Organ Concerto (Poulenc)

Concerto pour orgue, cordes et timbales
Organ Concerto
by Francis Poulenc
KeyG minor
CatalogueFP 146
Composed1934 (1934)–38
  • organ
  • timpani
  • string orchestra

The Concerto pour orgue, cordes et timbales (Concerto for organ, timpani and strings) in G minor, FP 93,[a] is an organ concerto composed by Francis Poulenc between 1934 and 1938.[2] It has become one of the most frequently performed pieces of the genre not written in the Baroque period.[citation needed]

History of composition

The organ concerto was commissioned by Princess Edmond de Polignac[3] in 1934, as a piece with a chamber orchestra accompaniment and an easy organ part that the princess could probably play herself.
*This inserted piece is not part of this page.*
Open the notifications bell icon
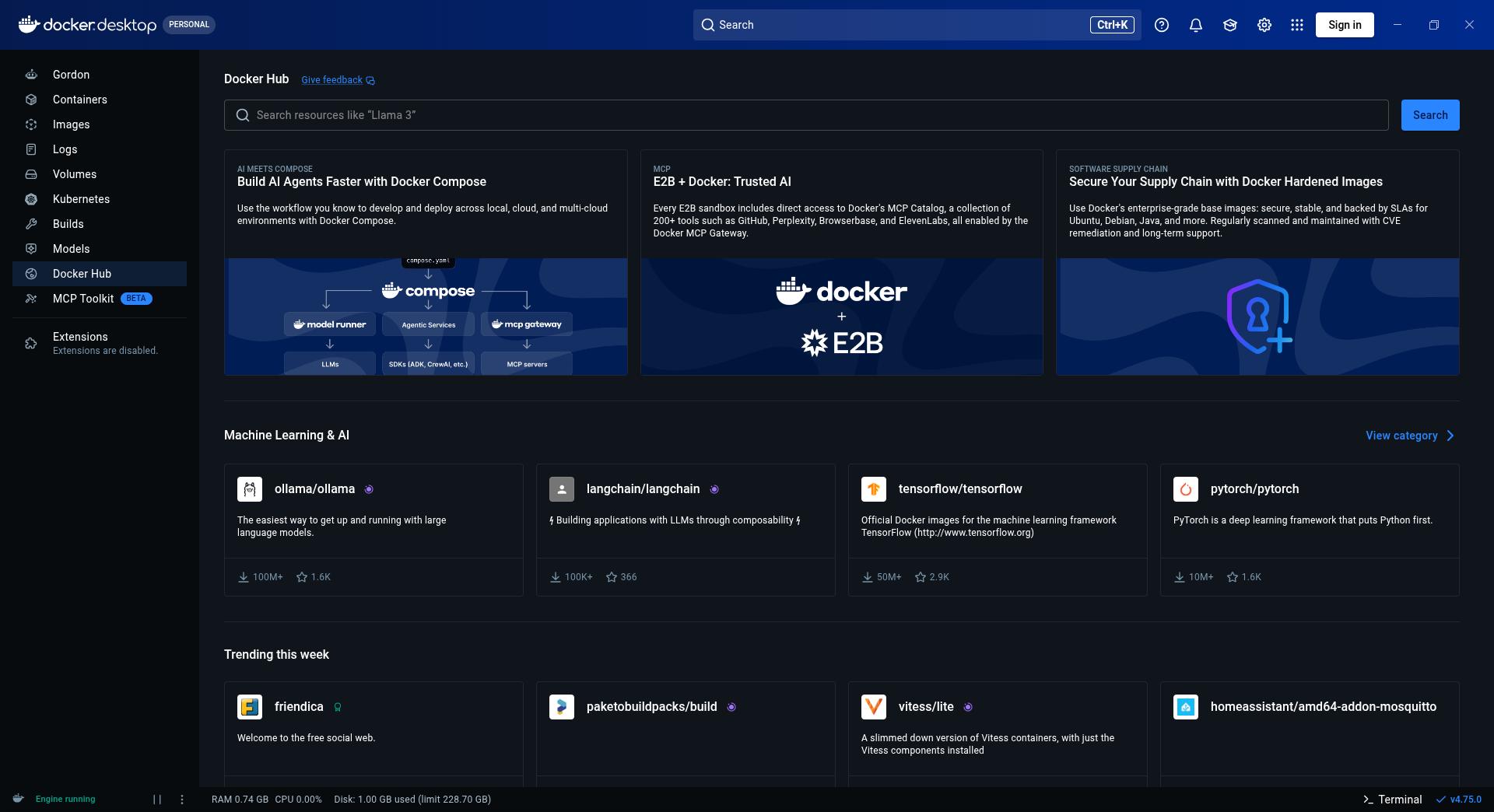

The commission was originally given to Jean Françaix, who declined, but Poulenc accepted. Poulenc quickly abandoned this idea for something much more grandiose and ambitious; his earlier harpsichord concerto and double-piano concerto were simpler, more light-hearted pieces. As he wrote in a letter to Françaix, "The not the amusing Poulenc of the Concerto for two pianos, but more like a Poulenc en route for the cloister."[2] The death of a colleague and friend, the young critic and composer Pierre-Octave Ferroud, in the spring of 1936 made Poulenc go on a pilgrimage to the Black Virgin of Rocamadour, where he rediscovered his Christian faith. This new religious conviction not only nurtured an interest in religious music, which he began to compose, but also highly influenced his incomplete Organ Concerto.[4] Indeed, Poulenc referred to it as being on the fringe of his religious works.[2] Poulenc himself had never actually composed for the organ before, and so he studied great baroque masterpieces for the instrument by Johann Sebastian Bach and Dieterich Buxtehude; the work's neo-baroque feel reflects this. Poulenc was also advised about the instrument's registration and other aspects by the organist Maurice Duruflé.[3] Duruflé was also the soloist in the private premiere of the work on 16 December 1938, with Nadia Boulanger conducting, at Princess Edmond's salon. The first public performance was in June 1939 at the Salle Gaveau in Paris, with Duruflé once again the soloist and Roger Désormière conducting.[2]